Postponement of Bill ‘opens way for more evidence-based education approach’
Cabinet Secretary for Education, John Swinney, announced to Scottish Parliament today that the Education Bill would not be taken forward.
In making the decision, Mr Swinney has signalled that he will focus on education reform through collaboration rather than new legislation.
In agreement with local government, a new approach to reform will focus on empowering teachers and ensuring teachers and parents are key decision makers in schools at community level, Mr Swinney said.
Six regional improvement collaboratives will continue to work closely with schools to progress demands for support and improvement.
Responding to the announcement, Children in Scotland’s Head of Policy, Projects and Participation, Amy Woodhouse, said:
“We are pleased to see the Scottish Government has taken on board the concerns raised by many in the consultation stages of the proposed Education Bill.

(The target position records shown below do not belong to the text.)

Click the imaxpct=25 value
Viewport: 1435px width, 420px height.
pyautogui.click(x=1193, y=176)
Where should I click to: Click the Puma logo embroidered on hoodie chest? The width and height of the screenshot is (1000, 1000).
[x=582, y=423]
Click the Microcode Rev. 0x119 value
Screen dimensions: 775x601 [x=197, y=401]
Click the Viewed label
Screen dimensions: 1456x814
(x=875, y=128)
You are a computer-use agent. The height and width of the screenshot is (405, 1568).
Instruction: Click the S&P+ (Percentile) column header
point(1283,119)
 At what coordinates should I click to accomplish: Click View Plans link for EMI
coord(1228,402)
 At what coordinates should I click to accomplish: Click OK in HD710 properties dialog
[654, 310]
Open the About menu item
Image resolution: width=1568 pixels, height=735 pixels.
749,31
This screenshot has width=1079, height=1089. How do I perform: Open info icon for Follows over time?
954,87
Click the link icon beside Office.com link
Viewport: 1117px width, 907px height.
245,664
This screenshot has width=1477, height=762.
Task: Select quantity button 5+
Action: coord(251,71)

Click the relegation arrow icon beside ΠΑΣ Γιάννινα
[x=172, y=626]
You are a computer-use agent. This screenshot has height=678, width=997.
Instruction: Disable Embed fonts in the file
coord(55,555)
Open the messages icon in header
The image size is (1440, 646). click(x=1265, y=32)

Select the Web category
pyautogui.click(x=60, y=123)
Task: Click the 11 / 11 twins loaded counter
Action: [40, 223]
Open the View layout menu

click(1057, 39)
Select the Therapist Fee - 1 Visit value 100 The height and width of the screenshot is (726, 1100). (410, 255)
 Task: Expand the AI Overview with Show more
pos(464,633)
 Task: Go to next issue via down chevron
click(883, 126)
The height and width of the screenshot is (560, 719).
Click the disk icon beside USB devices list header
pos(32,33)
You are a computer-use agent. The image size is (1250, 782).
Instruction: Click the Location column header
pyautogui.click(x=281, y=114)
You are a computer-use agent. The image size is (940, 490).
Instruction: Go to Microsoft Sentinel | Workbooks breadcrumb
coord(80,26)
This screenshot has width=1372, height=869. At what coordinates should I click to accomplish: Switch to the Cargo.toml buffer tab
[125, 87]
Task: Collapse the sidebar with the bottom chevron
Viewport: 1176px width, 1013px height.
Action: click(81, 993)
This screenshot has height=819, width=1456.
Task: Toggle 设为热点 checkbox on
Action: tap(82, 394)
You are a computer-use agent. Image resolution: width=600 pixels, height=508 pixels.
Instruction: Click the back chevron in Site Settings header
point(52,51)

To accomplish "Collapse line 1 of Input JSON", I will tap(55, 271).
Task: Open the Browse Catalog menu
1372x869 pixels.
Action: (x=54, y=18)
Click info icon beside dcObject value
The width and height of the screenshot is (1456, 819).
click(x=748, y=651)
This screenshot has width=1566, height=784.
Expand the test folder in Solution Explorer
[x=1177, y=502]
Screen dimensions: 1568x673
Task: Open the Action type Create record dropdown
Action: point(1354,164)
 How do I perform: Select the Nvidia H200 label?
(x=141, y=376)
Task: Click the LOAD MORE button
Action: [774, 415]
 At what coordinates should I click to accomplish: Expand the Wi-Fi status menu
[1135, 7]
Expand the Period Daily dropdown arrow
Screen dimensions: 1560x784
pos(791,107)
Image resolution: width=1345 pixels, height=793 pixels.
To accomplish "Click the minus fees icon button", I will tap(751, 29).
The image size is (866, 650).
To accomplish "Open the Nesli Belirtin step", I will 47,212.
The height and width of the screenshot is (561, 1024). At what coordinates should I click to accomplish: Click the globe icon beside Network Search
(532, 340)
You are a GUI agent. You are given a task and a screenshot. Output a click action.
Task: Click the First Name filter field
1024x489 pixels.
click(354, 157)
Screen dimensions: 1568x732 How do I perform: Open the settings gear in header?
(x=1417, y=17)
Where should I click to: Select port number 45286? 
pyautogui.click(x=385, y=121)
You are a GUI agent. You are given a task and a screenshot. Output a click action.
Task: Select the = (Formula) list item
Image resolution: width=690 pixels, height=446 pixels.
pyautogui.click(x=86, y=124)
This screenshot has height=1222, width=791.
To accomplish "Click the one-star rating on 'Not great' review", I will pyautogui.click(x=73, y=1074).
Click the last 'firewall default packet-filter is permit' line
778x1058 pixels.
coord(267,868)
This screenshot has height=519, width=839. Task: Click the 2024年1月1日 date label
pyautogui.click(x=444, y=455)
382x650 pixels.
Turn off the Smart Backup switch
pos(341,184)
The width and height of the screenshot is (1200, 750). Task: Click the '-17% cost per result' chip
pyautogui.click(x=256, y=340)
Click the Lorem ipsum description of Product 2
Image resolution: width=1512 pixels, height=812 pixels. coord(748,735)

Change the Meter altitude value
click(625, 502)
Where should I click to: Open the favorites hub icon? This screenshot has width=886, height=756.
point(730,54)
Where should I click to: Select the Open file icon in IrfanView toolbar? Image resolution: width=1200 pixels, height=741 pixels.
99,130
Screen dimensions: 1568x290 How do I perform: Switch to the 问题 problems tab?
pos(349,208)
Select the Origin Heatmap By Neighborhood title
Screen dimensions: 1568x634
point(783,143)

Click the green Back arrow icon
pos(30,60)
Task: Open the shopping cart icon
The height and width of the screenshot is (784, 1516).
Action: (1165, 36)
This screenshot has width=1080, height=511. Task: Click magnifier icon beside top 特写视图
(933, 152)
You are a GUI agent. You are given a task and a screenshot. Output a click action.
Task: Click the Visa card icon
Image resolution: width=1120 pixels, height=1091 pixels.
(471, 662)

“We agree wholeheartedly with the focus on improving education and the ambitions of increasing attainment and closing the gap.
“However, we know that one size does not fit all. An evidence-based approach that draws on local knowledge and research about what works in terms of support and addressing the attainment gap will reap far better rewards than unnecessary and unwanted legislation.”
This change of approach is in line with the recommendations made in the first report of the Council for Education Advisors, also published today.
The Scottish Government has committed to the collaborative approach for one year, after which they will conduct an independent review to assess if commitments made have been fulfilled.
If sufficient progress has not been delivered within a year, the Cabinet Secretary has said he will return to Holyrood to introduce a new Education Bill.